- **Assigned task**: An exact reproduction of all the entries is what the answer must contain.

- **Dataset records**:
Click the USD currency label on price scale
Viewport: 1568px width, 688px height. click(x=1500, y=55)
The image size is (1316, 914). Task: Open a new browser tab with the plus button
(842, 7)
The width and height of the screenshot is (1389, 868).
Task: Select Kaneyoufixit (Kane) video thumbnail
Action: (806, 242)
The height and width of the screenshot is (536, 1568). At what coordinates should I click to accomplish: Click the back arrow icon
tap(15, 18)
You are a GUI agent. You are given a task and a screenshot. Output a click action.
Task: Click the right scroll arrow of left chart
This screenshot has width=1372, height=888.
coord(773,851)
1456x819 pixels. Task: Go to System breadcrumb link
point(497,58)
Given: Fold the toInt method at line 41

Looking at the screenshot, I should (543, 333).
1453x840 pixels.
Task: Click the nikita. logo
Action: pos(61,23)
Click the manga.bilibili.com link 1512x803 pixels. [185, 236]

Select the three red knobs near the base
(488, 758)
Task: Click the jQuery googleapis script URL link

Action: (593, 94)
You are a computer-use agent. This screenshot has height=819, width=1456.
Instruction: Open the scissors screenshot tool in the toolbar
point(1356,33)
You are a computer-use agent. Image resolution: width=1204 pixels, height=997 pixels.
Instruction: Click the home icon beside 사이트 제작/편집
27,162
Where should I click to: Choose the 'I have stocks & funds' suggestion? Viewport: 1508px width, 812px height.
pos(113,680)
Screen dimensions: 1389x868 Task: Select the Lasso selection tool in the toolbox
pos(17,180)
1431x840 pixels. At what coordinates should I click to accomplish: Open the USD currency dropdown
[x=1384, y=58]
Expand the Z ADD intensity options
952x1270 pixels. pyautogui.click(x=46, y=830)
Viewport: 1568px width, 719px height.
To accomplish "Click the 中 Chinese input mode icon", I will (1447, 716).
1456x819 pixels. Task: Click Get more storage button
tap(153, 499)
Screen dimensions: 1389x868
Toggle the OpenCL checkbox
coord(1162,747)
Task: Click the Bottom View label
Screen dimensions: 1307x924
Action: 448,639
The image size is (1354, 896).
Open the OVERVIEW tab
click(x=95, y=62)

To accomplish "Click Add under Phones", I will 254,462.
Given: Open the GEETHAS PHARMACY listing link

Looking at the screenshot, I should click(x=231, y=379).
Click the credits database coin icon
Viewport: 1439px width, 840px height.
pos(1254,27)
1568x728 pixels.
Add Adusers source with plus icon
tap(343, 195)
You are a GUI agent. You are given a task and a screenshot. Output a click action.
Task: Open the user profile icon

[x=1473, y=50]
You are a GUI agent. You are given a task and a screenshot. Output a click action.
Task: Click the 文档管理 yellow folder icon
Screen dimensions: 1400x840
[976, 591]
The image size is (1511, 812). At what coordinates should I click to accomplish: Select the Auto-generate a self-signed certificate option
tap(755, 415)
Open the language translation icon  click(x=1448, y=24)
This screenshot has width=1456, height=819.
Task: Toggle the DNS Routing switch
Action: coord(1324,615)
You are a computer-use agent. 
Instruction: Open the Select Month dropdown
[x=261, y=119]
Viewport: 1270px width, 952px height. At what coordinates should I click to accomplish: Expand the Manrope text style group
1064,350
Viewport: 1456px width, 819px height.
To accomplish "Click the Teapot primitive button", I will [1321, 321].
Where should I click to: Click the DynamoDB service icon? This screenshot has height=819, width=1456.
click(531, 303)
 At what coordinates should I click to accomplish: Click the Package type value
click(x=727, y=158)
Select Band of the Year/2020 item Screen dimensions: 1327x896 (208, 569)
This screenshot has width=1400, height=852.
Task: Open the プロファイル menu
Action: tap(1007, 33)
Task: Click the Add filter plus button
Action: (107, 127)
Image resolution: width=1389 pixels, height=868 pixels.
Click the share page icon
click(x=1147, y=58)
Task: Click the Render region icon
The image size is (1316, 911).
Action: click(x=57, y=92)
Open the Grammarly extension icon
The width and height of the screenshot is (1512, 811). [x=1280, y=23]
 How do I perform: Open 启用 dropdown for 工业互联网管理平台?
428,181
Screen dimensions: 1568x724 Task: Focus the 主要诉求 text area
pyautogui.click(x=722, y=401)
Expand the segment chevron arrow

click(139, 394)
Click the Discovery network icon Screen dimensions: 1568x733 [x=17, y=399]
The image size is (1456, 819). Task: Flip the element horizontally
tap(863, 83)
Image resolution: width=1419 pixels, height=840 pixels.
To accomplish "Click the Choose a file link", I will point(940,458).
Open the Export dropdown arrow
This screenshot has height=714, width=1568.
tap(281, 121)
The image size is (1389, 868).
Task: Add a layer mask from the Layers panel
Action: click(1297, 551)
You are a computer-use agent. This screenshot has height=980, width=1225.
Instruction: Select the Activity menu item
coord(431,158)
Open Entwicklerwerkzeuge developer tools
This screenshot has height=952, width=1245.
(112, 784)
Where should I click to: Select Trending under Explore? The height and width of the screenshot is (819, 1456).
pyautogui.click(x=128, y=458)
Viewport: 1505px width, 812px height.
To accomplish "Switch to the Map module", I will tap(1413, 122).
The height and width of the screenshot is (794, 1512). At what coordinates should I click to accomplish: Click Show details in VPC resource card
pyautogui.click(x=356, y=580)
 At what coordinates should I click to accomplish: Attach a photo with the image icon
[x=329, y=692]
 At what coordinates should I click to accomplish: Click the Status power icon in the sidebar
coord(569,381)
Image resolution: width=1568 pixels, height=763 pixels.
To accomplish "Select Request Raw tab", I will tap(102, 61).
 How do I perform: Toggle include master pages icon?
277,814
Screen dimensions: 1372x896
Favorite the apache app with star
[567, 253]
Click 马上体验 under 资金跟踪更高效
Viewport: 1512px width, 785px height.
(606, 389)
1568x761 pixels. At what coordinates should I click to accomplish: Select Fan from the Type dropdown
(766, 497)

- **Result below**:
Click the USD currency label on price scale
Viewport: 1568px width, 688px height. click(x=1500, y=55)
The image size is (1316, 914). Task: Open a new browser tab with the plus button
(842, 7)
The width and height of the screenshot is (1389, 868).
Task: Select Kaneyoufixit (Kane) video thumbnail
Action: (806, 242)
The height and width of the screenshot is (536, 1568). At what coordinates should I click to accomplish: Click the back arrow icon
tap(15, 18)
You are a GUI agent. You are given a task and a screenshot. Output a click action.
Task: Click the right scroll arrow of left chart
This screenshot has width=1372, height=888.
coord(773,851)
1456x819 pixels. Task: Go to System breadcrumb link
point(497,58)
Given: Fold the toInt method at line 41

Looking at the screenshot, I should (543, 333).
1453x840 pixels.
Task: Click the nikita. logo
Action: pos(61,23)
Click the manga.bilibili.com link 1512x803 pixels. [185, 236]

Select the three red knobs near the base
(488, 758)
Task: Click the jQuery googleapis script URL link

Action: (593, 94)
You are a computer-use agent. This screenshot has height=819, width=1456.
Instruction: Open the scissors screenshot tool in the toolbar
point(1356,33)
You are a computer-use agent. Image resolution: width=1204 pixels, height=997 pixels.
Instruction: Click the home icon beside 사이트 제작/편집
27,162
Where should I click to: Choose the 'I have stocks & funds' suggestion? Viewport: 1508px width, 812px height.
pos(113,680)
Screen dimensions: 1389x868 Task: Select the Lasso selection tool in the toolbox
pos(17,180)
1431x840 pixels. At what coordinates should I click to accomplish: Open the USD currency dropdown
[x=1384, y=58]
Expand the Z ADD intensity options
952x1270 pixels. pyautogui.click(x=46, y=830)
Viewport: 1568px width, 719px height.
To accomplish "Click the 中 Chinese input mode icon", I will (1447, 716).
1456x819 pixels. Task: Click Get more storage button
tap(153, 499)
Screen dimensions: 1389x868
Toggle the OpenCL checkbox
coord(1162,747)
Task: Click the Bottom View label
Screen dimensions: 1307x924
Action: 448,639
The image size is (1354, 896).
Open the OVERVIEW tab
click(x=95, y=62)

To accomplish "Click Add under Phones", I will 254,462.
Given: Open the GEETHAS PHARMACY listing link

Looking at the screenshot, I should click(x=231, y=379).
Click the credits database coin icon
Viewport: 1439px width, 840px height.
pos(1254,27)
1568x728 pixels.
Add Adusers source with plus icon
tap(343, 195)
You are a GUI agent. You are given a task and a screenshot. Output a click action.
Task: Open the user profile icon

[x=1473, y=50]
You are a GUI agent. You are given a task and a screenshot. Output a click action.
Task: Click the 文档管理 yellow folder icon
Screen dimensions: 1400x840
[976, 591]
The image size is (1511, 812). At what coordinates should I click to accomplish: Select the Auto-generate a self-signed certificate option
tap(755, 415)
Open the language translation icon  click(x=1448, y=24)
This screenshot has width=1456, height=819.
Task: Toggle the DNS Routing switch
Action: coord(1324,615)
You are a computer-use agent. 
Instruction: Open the Select Month dropdown
[x=261, y=119]
Viewport: 1270px width, 952px height. At what coordinates should I click to accomplish: Expand the Manrope text style group
1064,350
Viewport: 1456px width, 819px height.
To accomplish "Click the Teapot primitive button", I will [1321, 321].
Where should I click to: Click the DynamoDB service icon? This screenshot has height=819, width=1456.
click(531, 303)
 At what coordinates should I click to accomplish: Click the Package type value
click(x=727, y=158)
Select Band of the Year/2020 item Screen dimensions: 1327x896 (208, 569)
This screenshot has width=1400, height=852.
Task: Open the プロファイル menu
Action: tap(1007, 33)
Task: Click the Add filter plus button
Action: (107, 127)
Image resolution: width=1389 pixels, height=868 pixels.
Click the share page icon
click(x=1147, y=58)
Task: Click the Render region icon
The image size is (1316, 911).
Action: click(x=57, y=92)
Open the Grammarly extension icon
The width and height of the screenshot is (1512, 811). [x=1280, y=23]
 How do I perform: Open 启用 dropdown for 工业互联网管理平台?
428,181
Screen dimensions: 1568x724 Task: Focus the 主要诉求 text area
pyautogui.click(x=722, y=401)
Expand the segment chevron arrow

click(139, 394)
Click the Discovery network icon Screen dimensions: 1568x733 [x=17, y=399]
The image size is (1456, 819). Task: Flip the element horizontally
tap(863, 83)
Image resolution: width=1419 pixels, height=840 pixels.
To accomplish "Click the Choose a file link", I will point(940,458).
Open the Export dropdown arrow
This screenshot has height=714, width=1568.
tap(281, 121)
The image size is (1389, 868).
Task: Add a layer mask from the Layers panel
Action: click(1297, 551)
You are a computer-use agent. This screenshot has height=980, width=1225.
Instruction: Select the Activity menu item
coord(431,158)
Open Entwicklerwerkzeuge developer tools
This screenshot has height=952, width=1245.
(112, 784)
Where should I click to: Select Trending under Explore? The height and width of the screenshot is (819, 1456).
pyautogui.click(x=128, y=458)
Viewport: 1505px width, 812px height.
To accomplish "Switch to the Map module", I will tap(1413, 122).
The height and width of the screenshot is (794, 1512). At what coordinates should I click to accomplish: Click Show details in VPC resource card
pyautogui.click(x=356, y=580)
 At what coordinates should I click to accomplish: Attach a photo with the image icon
[x=329, y=692]
 At what coordinates should I click to accomplish: Click the Status power icon in the sidebar
coord(569,381)
Image resolution: width=1568 pixels, height=763 pixels.
To accomplish "Select Request Raw tab", I will tap(102, 61).
 How do I perform: Toggle include master pages icon?
277,814
Screen dimensions: 1372x896
Favorite the apache app with star
[567, 253]
Click 马上体验 under 资金跟踪更高效
Viewport: 1512px width, 785px height.
(606, 389)
1568x761 pixels. At what coordinates should I click to accomplish: Select Fan from the Type dropdown
(766, 497)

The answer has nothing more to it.